従来の派閥論理では、勝てないという計算で。
そもそも河野氏に人望がないから、麻生派の禅譲を受けられていないのでしょう。
麻生氏が80を越えて派閥の長にいるというのも、それを託すに足る人材に育っていないと見るからでしょう。
麻生氏の河野氏への説得(の趣旨)も、「まだ早い」という言葉に集約されていますね。
河野氏得意の突破力だけではだめだと見るからこその忠告だったのでしょうが、河野氏の心に響かなかったのでしょうね。
ついでに言えば、青山議員も指摘していましたが、石破氏は人望があれば、とっくの昔に総理になれていたでしょう。
それがあれば、総理になれていなくとも、自派閥が10数人、それも年々人数が減るなど、ないはずです。
小泉環境相にしても、人望があるならとっくの昔に派閥を率いていたでしょう。
環境相でトンデモ政策を連発することで化けの皮が剥がれましたが、あのような行動、言動をするようでは、党内でも(親に似たのか)変人扱いでしょう。
せめてあと10年は修行をして経験を積んでいかないと、その内党内でもあからさまに爪弾きに合うのではないでしょうか?
そんな考えが第一にあるなら、勝てるものも勝てないでしょう。
自民党員の皆さんも、バカの集団ではないでしょうから、そういうところは分かる人には分かります。
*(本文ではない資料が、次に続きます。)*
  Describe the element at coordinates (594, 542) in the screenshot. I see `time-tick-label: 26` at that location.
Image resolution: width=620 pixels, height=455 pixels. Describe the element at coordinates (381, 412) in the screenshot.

それを見透かされれば、党員票でも他候補に敗れる展開が、待ち受けているかもしれませんね。
総裁選の行方を占ってみると…
さてこれら情報から、総裁選においてどういう展開が待っているか、ありえそうなパターンごとにシミュレートしてみます。
1.河野氏が1回目の投票で過半数獲得→河野総裁誕生
2.高市氏が1回目の投票で過半数獲得→高市総裁誕生
3.1回目の投票で過半数獲得の候補が出ない
①河野 VS 高市 → 高市総裁誕生
②河野 VS 岸田 → 岸田総裁誕生
③岸田 VS 高市 → 予測不能
1と2は、党員票で圧倒的多数の票を獲得しうる候補のパターンです。
党員票では岸田氏が圧倒的多数の票を獲得するという事は考えにくいため、挙げませんでした。
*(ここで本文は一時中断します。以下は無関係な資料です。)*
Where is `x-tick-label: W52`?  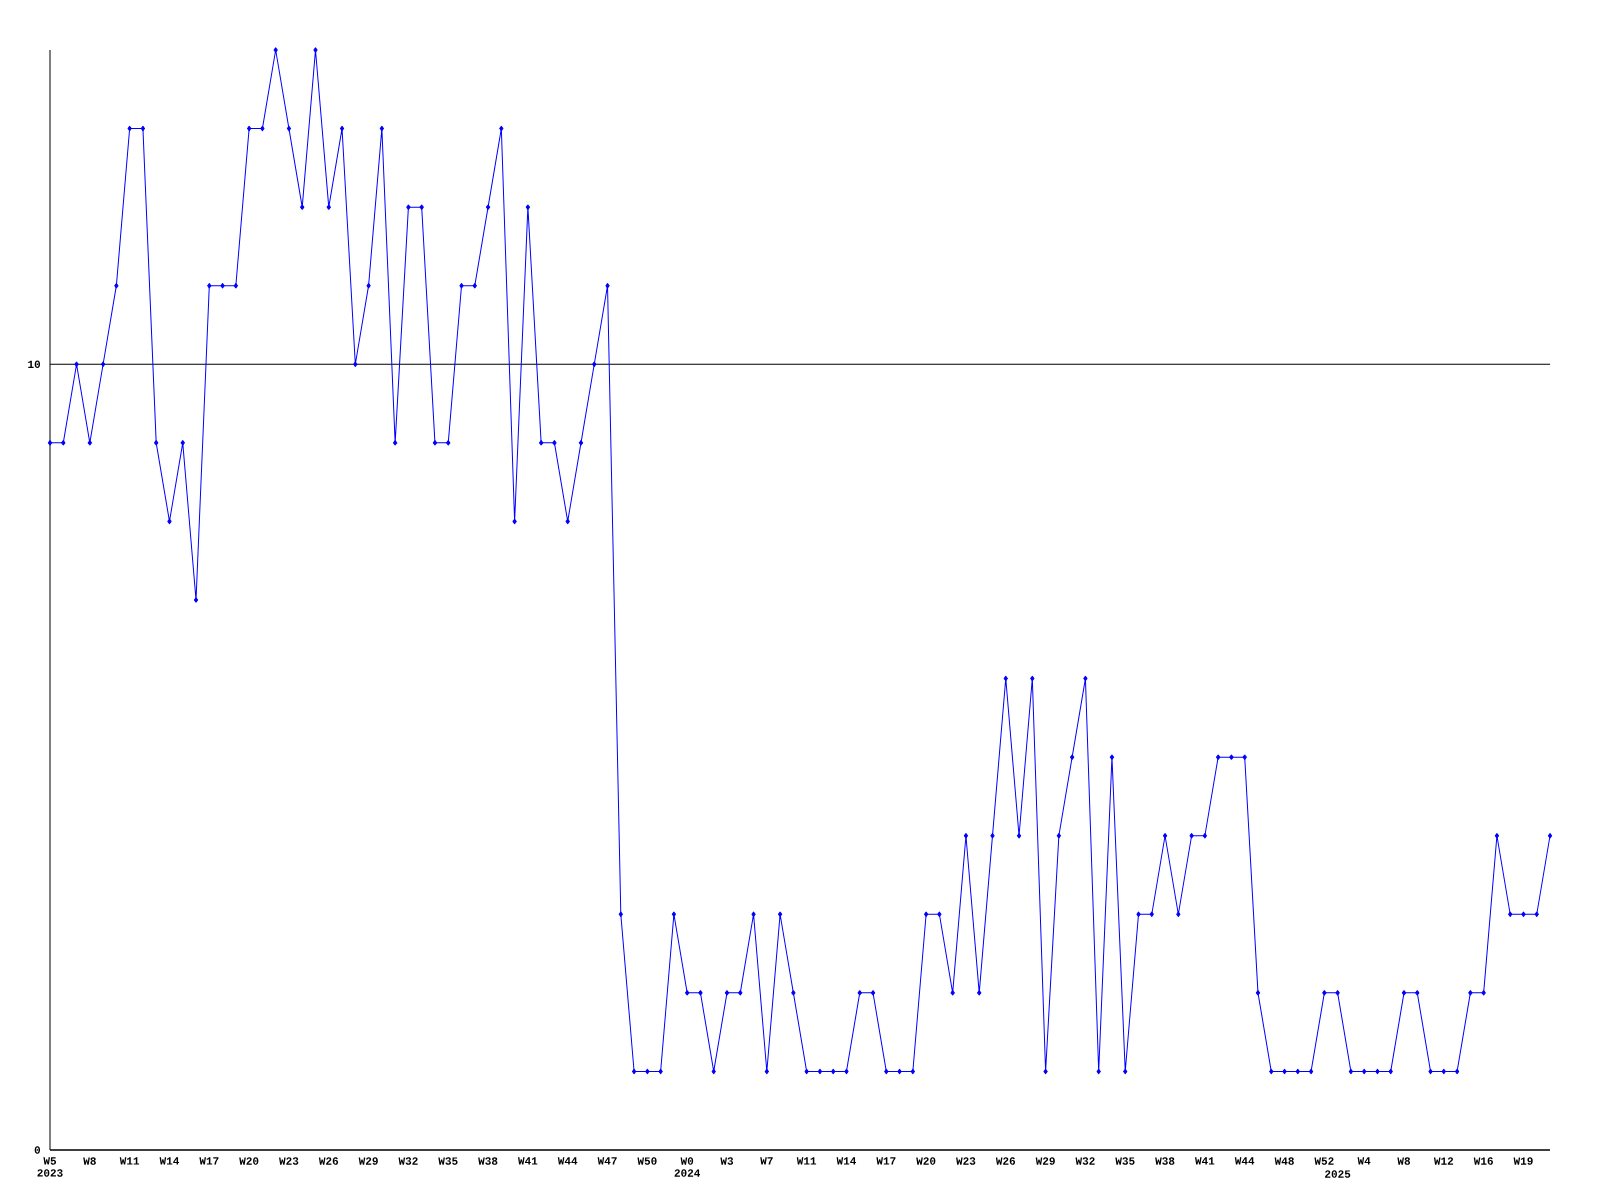 x-tick-label: W52 is located at coordinates (1324, 1161).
1のパターンは、自民党員が高市氏を正当に評価していない場合にあり得ます。
2はその逆ですね。
その場合は、かつての小泉純一郎氏が下馬評を覆し、国民に沸き上がった人気を背景に、圧倒的多数の地方票を集めて、本選でも圧勝したパターンですね。
ネット上の高市人気を多くの自民党員の皆さんが正しく評価したならば、あり得ない話ではありません。
まあ、願望も含んではいますが。
そして決選投票になった場合ですが、先に説明した通り、河野氏が決選投票に残る場合は、岸田氏、高市氏のいずれでも、敗北は必至でしょうね。
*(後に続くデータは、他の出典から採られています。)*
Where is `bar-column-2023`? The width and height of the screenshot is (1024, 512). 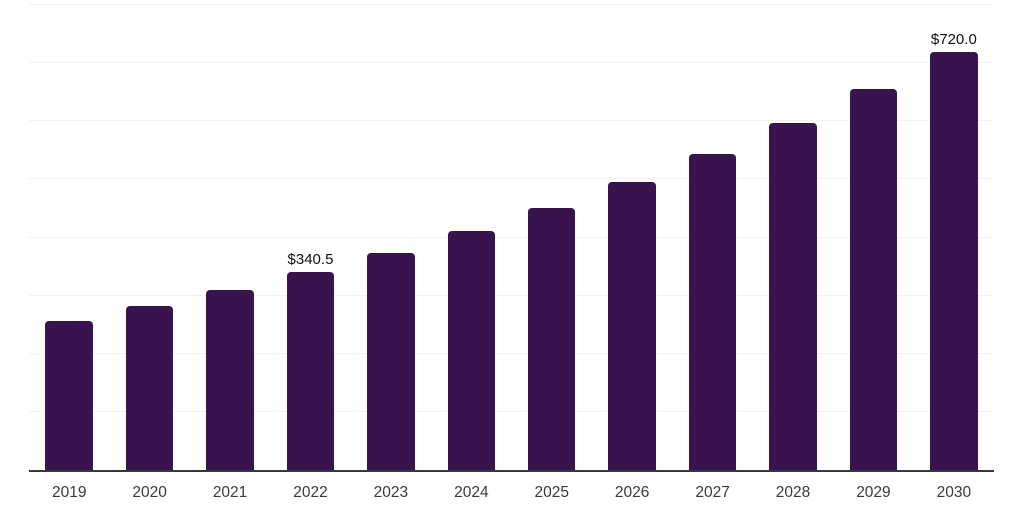
bar-column-2023 is located at coordinates (391, 238).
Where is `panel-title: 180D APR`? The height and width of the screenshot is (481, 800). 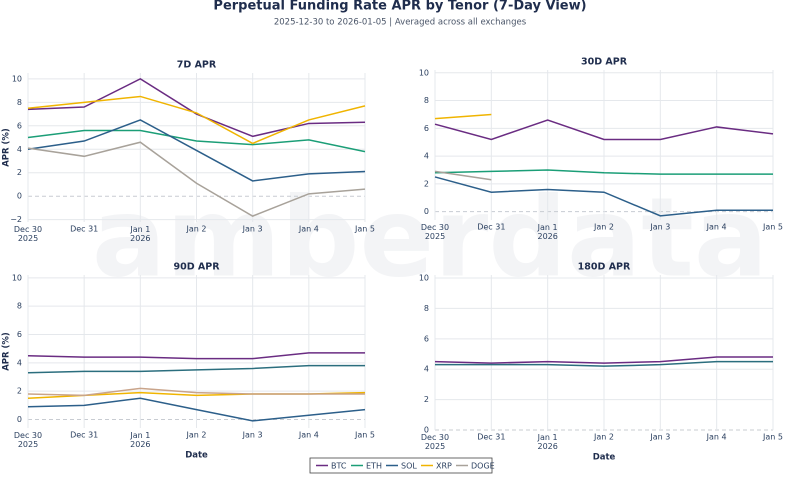
panel-title: 180D APR is located at coordinates (604, 268).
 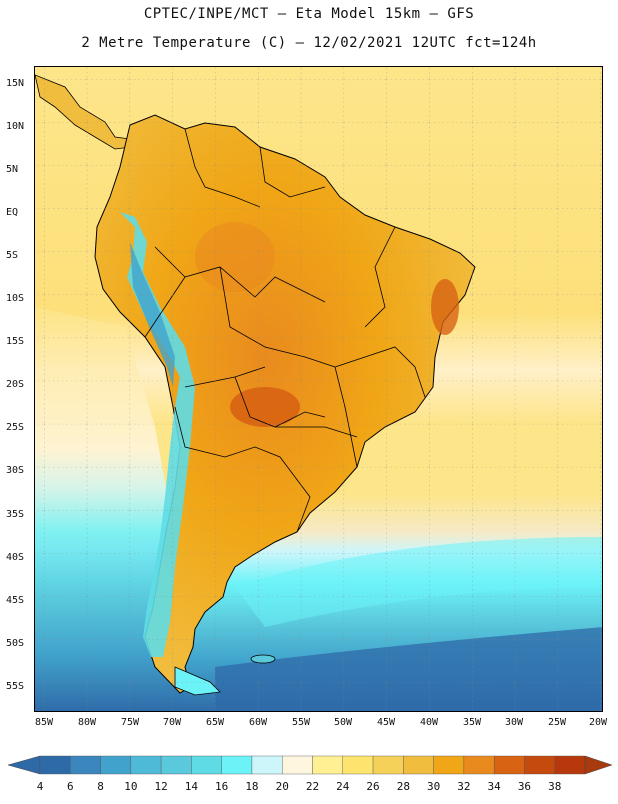 I want to click on lon-label: 80W, so click(x=87, y=722).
都道府県票を仮にすべて取ったとしても、国会議員票で勝てないなら、どうしようもありません。
岸田氏と高市氏の一騎打ちになった場合は、予測不能ですね。
岸田氏は『古い自民党』には支持を集めやすいポジションですから、これまでの自民党が踏襲されるなら、岸田氏の勝ちでしょう。
ただ今は内外に多くの問題を抱え、岸田氏がそれを乗り越えられるかついては、不安しか感じない人が多いでしょう。
平時なら安定感のある岸田氏が良いと思う人も多いでしょうが、今は大乱世と言ってよい状況です。
どんなに厳しい事を突きつけられても、主張を曲げない度量を示してきた高市氏の方が、今の時代にあっていると多くの議員たちが考えるなら、高市氏が勝つでしょう。
この辺は自民党の姿を外からしか見ることが出来ない私には、読み切れません。
願わくば、自民党員の皆さん、そして所属国会議員の皆さんが、政策や人柄で仰ぐべき総裁は誰なのか、きちんと判断の上、選んでいただきたいですね。
私だけでなく多くの国民も、自民党員の皆さん、そして所属国会議員の皆さんが、内輪だけでなく、国民の声、視線を反映する意識をきちんと持っているのか否か、見ているでしょう。
それを忘れた選択をするなら、目前の衆議院議員総選挙で痛い目を見るのは、自民党でしょうね。